- [Exercise instructions] Beginning with the line that includes "Task: Share product on Twitter" and ending with the last line, print the records exactly, leaving every picture out.

- [Extracted records]
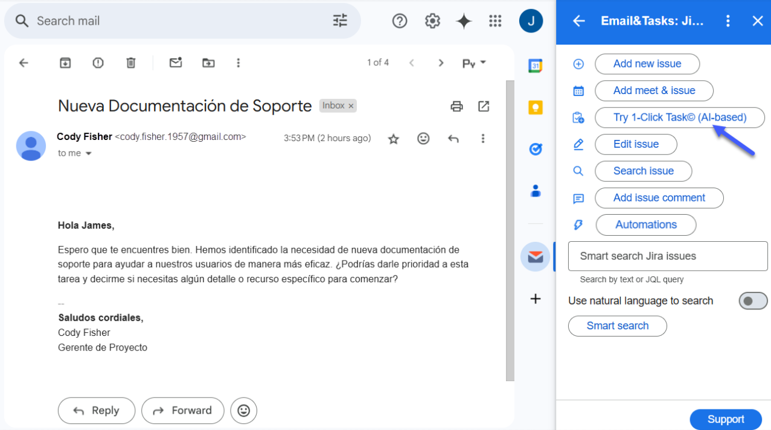Open the add-on three-dot menu

(728, 21)
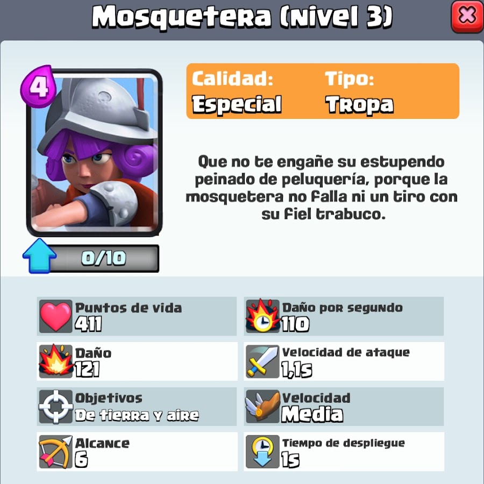Tap the Mosquetera description text
The image size is (484, 484).
(322, 187)
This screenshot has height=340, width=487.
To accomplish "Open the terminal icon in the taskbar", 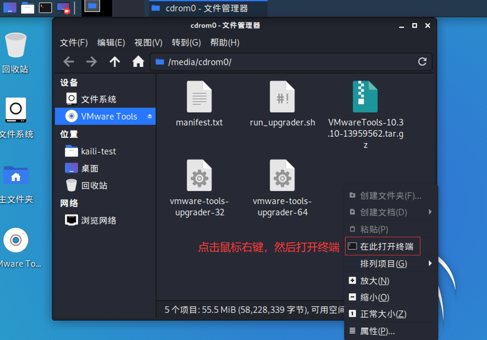I will coord(45,8).
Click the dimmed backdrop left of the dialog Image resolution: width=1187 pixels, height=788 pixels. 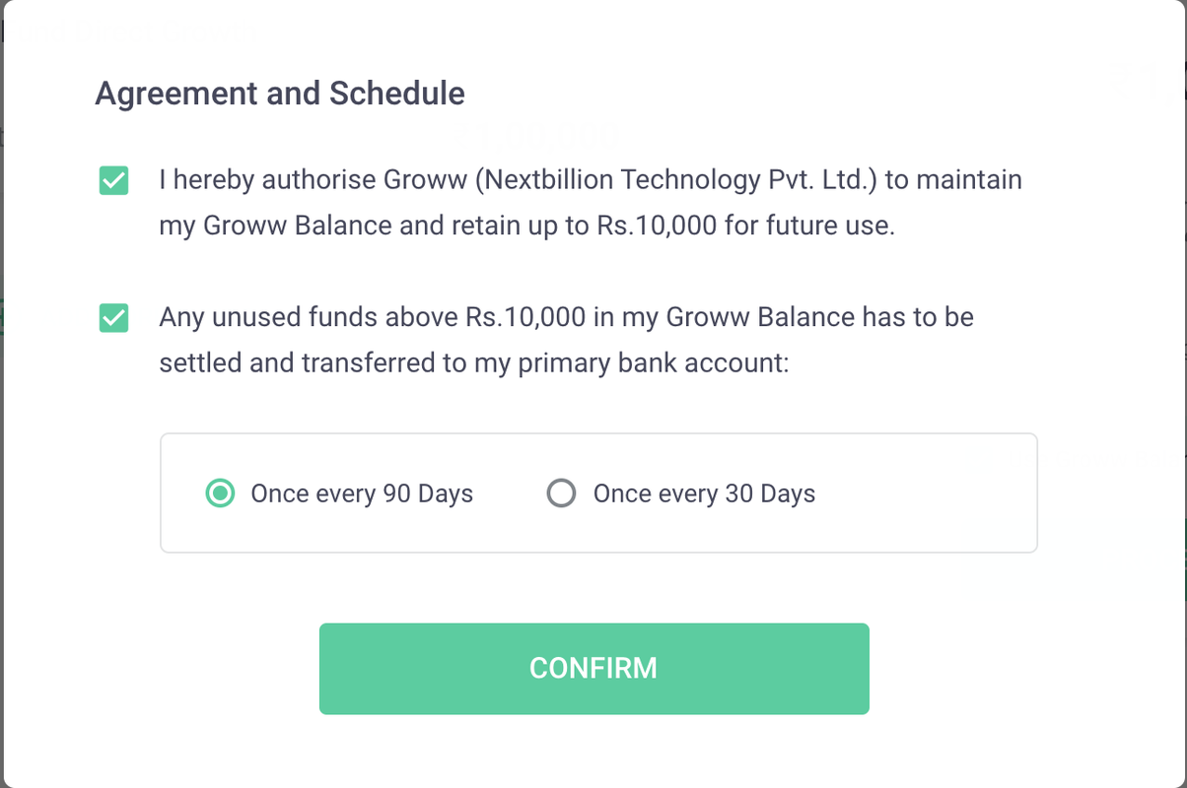coord(1,394)
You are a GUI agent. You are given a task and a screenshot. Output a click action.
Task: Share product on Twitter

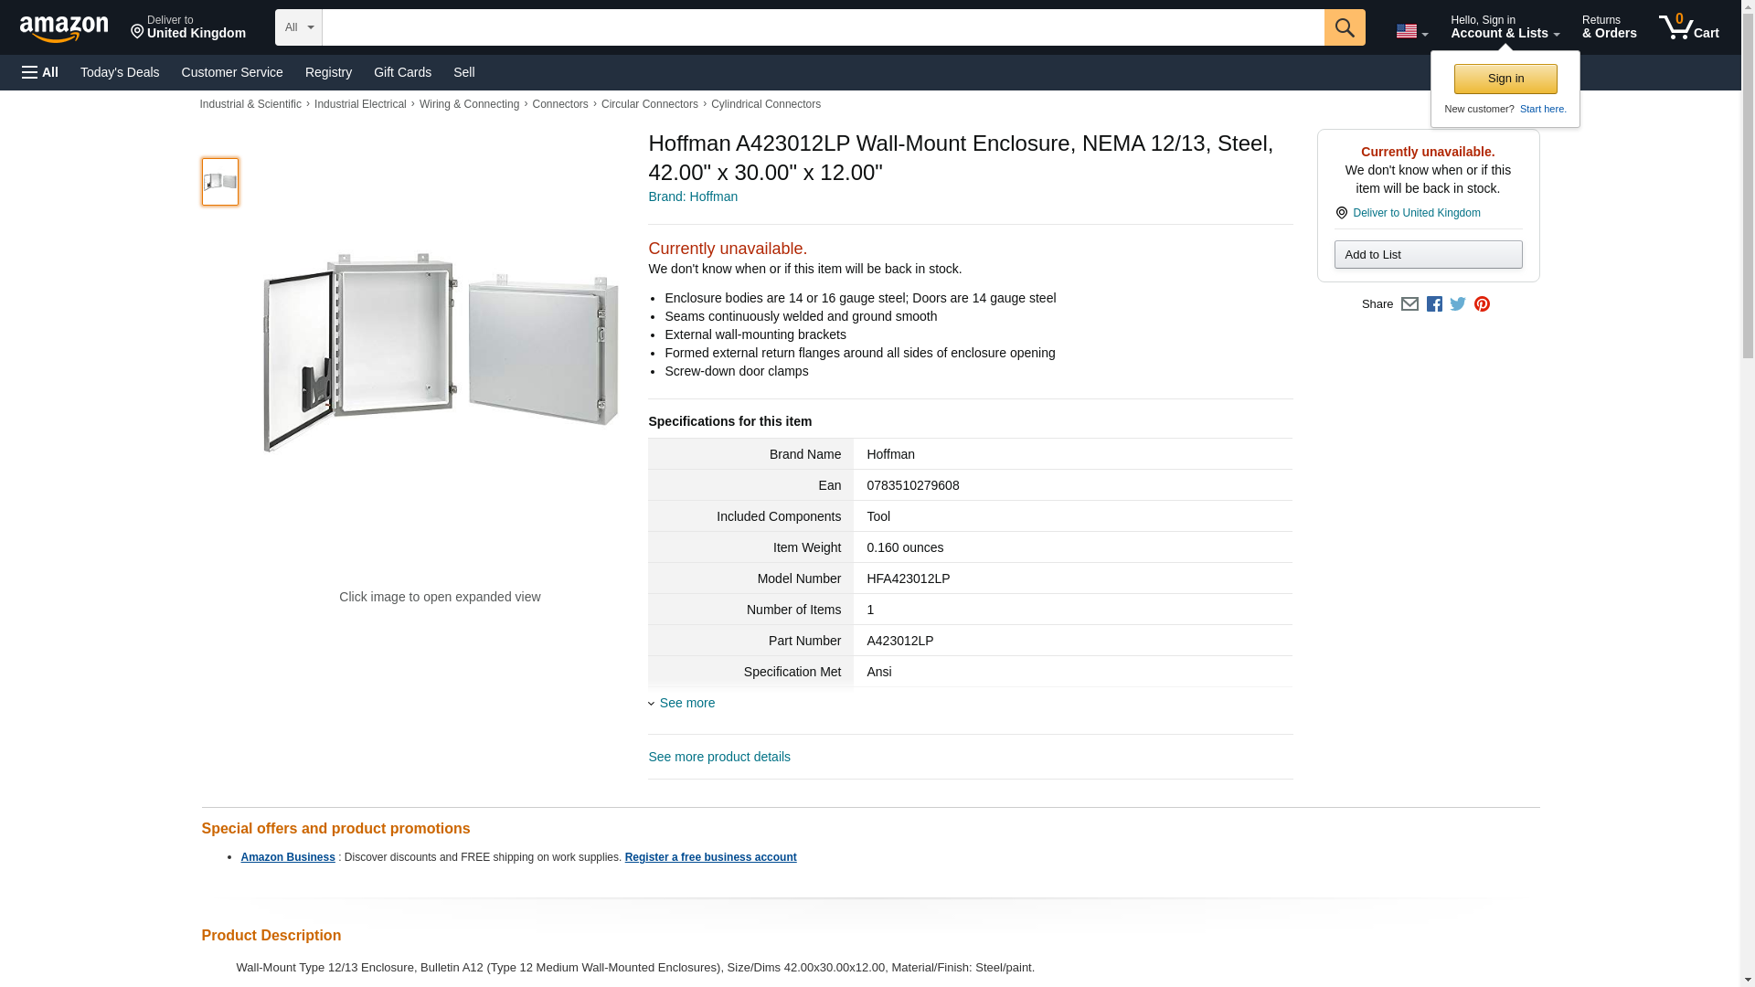pyautogui.click(x=1458, y=304)
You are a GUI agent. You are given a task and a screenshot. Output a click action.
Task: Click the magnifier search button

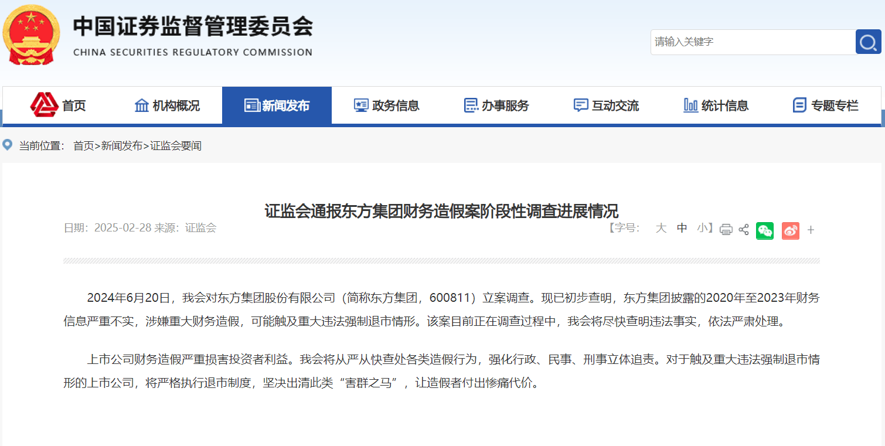coord(868,42)
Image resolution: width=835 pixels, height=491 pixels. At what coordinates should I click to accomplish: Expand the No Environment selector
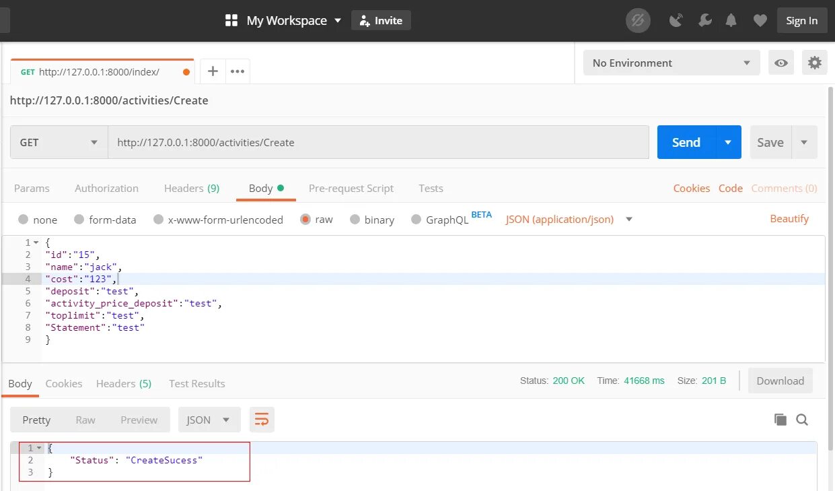point(671,63)
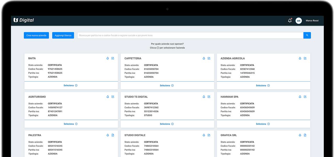Click bell icon on AZIENDA AGRICOLA card
This screenshot has height=157, width=335.
click(300, 58)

- [Completed exercise]
Task: Share product on Twitter

pyautogui.click(x=1458, y=304)
You are a GUI agent. You are given a task and a screenshot. Output a click action.
Task: Click the magnifier search button

coord(868,42)
Image resolution: width=835 pixels, height=491 pixels. At what coordinates should I click to accomplish: Expand the No Environment selector
point(671,63)
Click bell icon on AZIENDA AGRICOLA card
This screenshot has height=157, width=335.
click(300, 58)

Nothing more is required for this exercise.